BENNETT Douglas James Vincent
Regiment : 1st Glider Pilot Regiment Army Air Corps
Service number : 4921814
Conflict : WW2
Date of death : 9th July 1943 aged 22
Buried : Commemorated on Cassino Memorial, Italy, Panel 12.
Memorial : Worcestershire County Council WW2 War Memorial
Also appears on : Welland War Memorial with the information: Sgt. Pilot 1st Glider Regt. Hanley Castle Grammar School now Hanley Castle High School WW2 Memorial.
Worked for the council as a clerk in the Education Department.
Appears on the Army casualties list for Worcestershire as Royal Berkshire Regiment. Also appears on the Royal Air Force casualties list for Worcestershire.

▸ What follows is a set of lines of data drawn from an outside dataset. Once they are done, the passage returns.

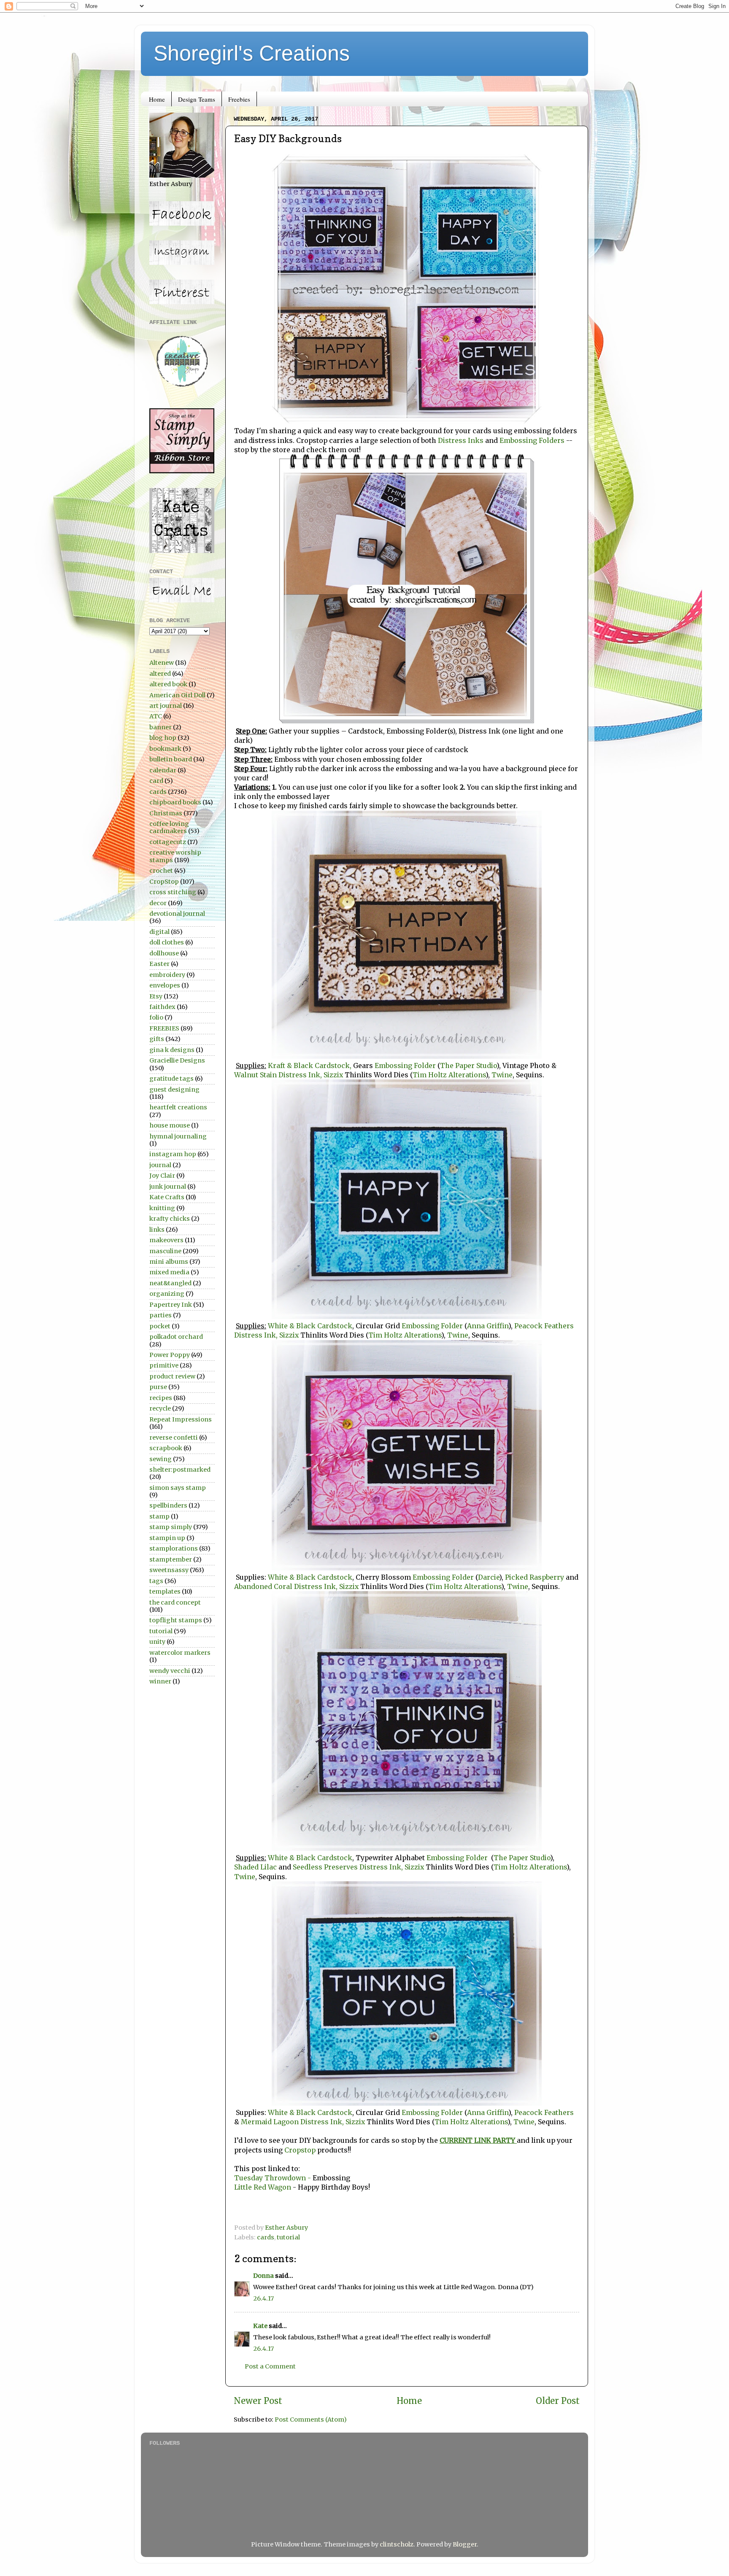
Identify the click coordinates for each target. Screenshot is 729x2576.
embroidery (167, 975)
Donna (263, 2275)
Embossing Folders (532, 440)
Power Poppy (169, 1355)
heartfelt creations (178, 1107)
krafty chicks (169, 1218)
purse (158, 1387)
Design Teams (196, 99)
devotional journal (177, 913)
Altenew (161, 662)
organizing (166, 1293)
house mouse (169, 1125)
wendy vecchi (169, 1671)
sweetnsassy (169, 1570)
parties (160, 1315)
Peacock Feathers (544, 1326)
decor (158, 903)
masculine (165, 1251)
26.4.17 (263, 2298)
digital (159, 932)
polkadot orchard (176, 1337)
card (156, 781)
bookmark (165, 749)
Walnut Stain (255, 1075)
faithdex (162, 1007)
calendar (162, 770)
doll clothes (166, 942)
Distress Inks (460, 440)
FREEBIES (164, 1028)
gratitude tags (171, 1078)
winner (160, 1681)
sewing (160, 1459)
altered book (168, 684)
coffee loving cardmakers (169, 827)
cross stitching (172, 892)
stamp (159, 1516)
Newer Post (258, 2400)
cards (265, 2237)
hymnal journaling (178, 1136)
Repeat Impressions (180, 1419)
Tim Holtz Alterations (449, 1075)
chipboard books (175, 802)
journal (160, 1165)
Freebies (239, 99)
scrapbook (165, 1448)
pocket (159, 1326)
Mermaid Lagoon (270, 2121)
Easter (159, 964)
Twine (502, 1075)
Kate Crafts (166, 1197)
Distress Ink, (300, 1075)
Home (157, 99)
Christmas (165, 813)
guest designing (174, 1089)
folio (156, 1017)
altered (160, 673)
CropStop (164, 881)
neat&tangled (170, 1283)
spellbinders (168, 1505)
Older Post (558, 2400)
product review (172, 1376)
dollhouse (164, 953)
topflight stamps (175, 1620)
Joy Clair (162, 1175)
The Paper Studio (468, 1065)
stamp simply (170, 1527)
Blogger (465, 2544)
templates (165, 1591)
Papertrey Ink (170, 1304)
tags (156, 1581)
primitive (163, 1365)
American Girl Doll (177, 695)
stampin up (167, 1538)
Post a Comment (270, 2366)
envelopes (164, 985)
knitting (162, 1208)
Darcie (488, 1577)
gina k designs (171, 1050)
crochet (161, 870)
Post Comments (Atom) (311, 2419)
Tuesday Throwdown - (272, 2178)
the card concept (175, 1602)
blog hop (162, 738)
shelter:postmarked (180, 1469)
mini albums (168, 1261)
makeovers (166, 1240)
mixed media (169, 1272)
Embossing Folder (404, 1065)
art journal (165, 705)
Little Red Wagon (262, 2187)
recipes (160, 1398)
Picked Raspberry (535, 1577)
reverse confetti (173, 1437)
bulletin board (170, 759)
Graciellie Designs (177, 1060)
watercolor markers (180, 1652)
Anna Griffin (487, 1326)
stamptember (170, 1559)
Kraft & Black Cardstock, (310, 1065)
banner (160, 727)
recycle (160, 1408)
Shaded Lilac (255, 1867)
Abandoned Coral (263, 1586)
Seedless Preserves (325, 1867)
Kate (260, 2326)
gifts (156, 1039)
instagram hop (172, 1154)
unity (157, 1641)
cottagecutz (167, 842)
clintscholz (396, 2544)
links (157, 1229)
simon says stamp (177, 1488)
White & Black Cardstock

A letter from Douglas Bennett’s mother, Mrs E. Bennett, 10 Marlbank Road, Welland, dated 24th February 1950 can be found within war records held at Worcestershire Archives requesting that his name be added to the county roll of honour.
A letter from Stanley H. Childs, St James Church, The Vicarage, Castlemorton, Malvern, dated 9th May 1950, can be found within war records held at Worcestershire Archives requesting that Sergeant Pilot D.J.V. Bennett, 1st Glider Regiment, be added to the county roll of honour.
The following information has been researched and transcribed by Mick Wilks:
Son of Mr and Mrs Bennett of Marlbank Road, Welland.
Gordon Bennett, another Old Hancastrian and Jim Bennett’s brother has provided me with much information about his brother’s life and death as follows.
Jim Bennett was born in 1921, in Kings Norton, Birmingham, just before his parents moved to Welland. Here he was educated at the local primary school and later at Hanley Castle Grammar School. He excelled at all sports, including boxing and passed his School Certificate, aged fifteen, a year earlier than usual.
Jim’s first employment was with the County Council’s Education Department and during this period he studied at Malvern Night School, gaining certificates in Shorthand, Typing and Book Keeping presumably to further his career in local government. His passion was aircraft and flying, however, and before the war had joined the Royal Air Force Volunteer Reserve, receiving his flying training at Prestwick. Unfortunately, he failed his flying course as a result of a misjudged landing, in snowy conditions. He then left the service and returned to the Education Department, a very disappointed man.
At the outbreak of war, with all his friends joining the services, he signed on in Worcester with the South Staffordshire Regiment. In January 1941 he was posted to Number 23 Infantry Training Centre at Norton Barracks and from there posted to the 7th Battalion, The Worcestershire Regiment. At one of the battalion parades, volunteers to become glider pilots were asked for. Jim was one of those who stepped forward in order to take the opportunity to fly again. He was transferred to Army Air Corps on 6th March, with the rank of Corporal, and posted to Tillshead camp on Salisbury Plain. After five weeks of basic training here (again), Jim was transferred to No.2 Squadron for initial flying training, flying Miles Magisters at Burnaston, in Derbyshire. After, completing his course here, Jim was posted to No.2 Glider Training School, at Weston on the Green, to continue flying training on Hotspur gliders, towed by Hawker Audaxes or Miles Masters, and then to Brize Norton to train on Horsa gliders, finishing his training on an advanced course at Chilbolton. Of this initial course of glider pilots, only six were to survive the four allied glider operations of World War II: Sicily, D-Day, Arnhem and the Rhine Crossing.
Jim and the rest of the newly trained glider pilots were posted to North Africa in April 1943, to prepare for the forthcoming landings in Sicily. Part of the preparation included assembling, themselves, the American Waco-built Hadrian gliders which had arrived in packing cases. These were to be towed by Douglas DC3 Dakota aircraft flown by American civilian pilots. Dust was a particular problem on their airfield that had been rolled out from a cornfield! Take-offs were ‘blind’ for the glider pilots due to the dust storm thrown up by the towing aircraft. By the time of their first operation, the Sicily landings, there had been only limited time to practice night flying.
The task of the glider pilots was to land their aircraft, the equipment and the half platoon of infantry troops they were carrying, near the Ponte Grande Bridge, on the island of Sicily, as part of Operation Ladbrook. The flight to Sicily apparently went well, keeping a low altitude to avoid the enemy radar. Unfortunately the American towing pilots released Jim’s and several other gliders early in the face of enemy flak and the glider pilots were unable to reach the island. Altogether some 300 of the British glider-borne troops were lost through drowning as a result of the premature release of their gliders. Jim Bennett was one of those lost, presumed drowned. It is noteworthy that all the British towed gliders reached their destination and the Ponte Grande Bridge was successfully captured. After the debacle with the American towed gliders, the British survivors were de-briefed, confined to camp and ordered not to take up the matter of the premature release of the gliders with the American tug pilots or their cowardice in the face of enemy fire!
Source: the Army Roll of Honour 1939 – 45 and Gordon Bennett.
Douglas Bennett has no known grave, the photograph available shows his name on the Cassino Memorial.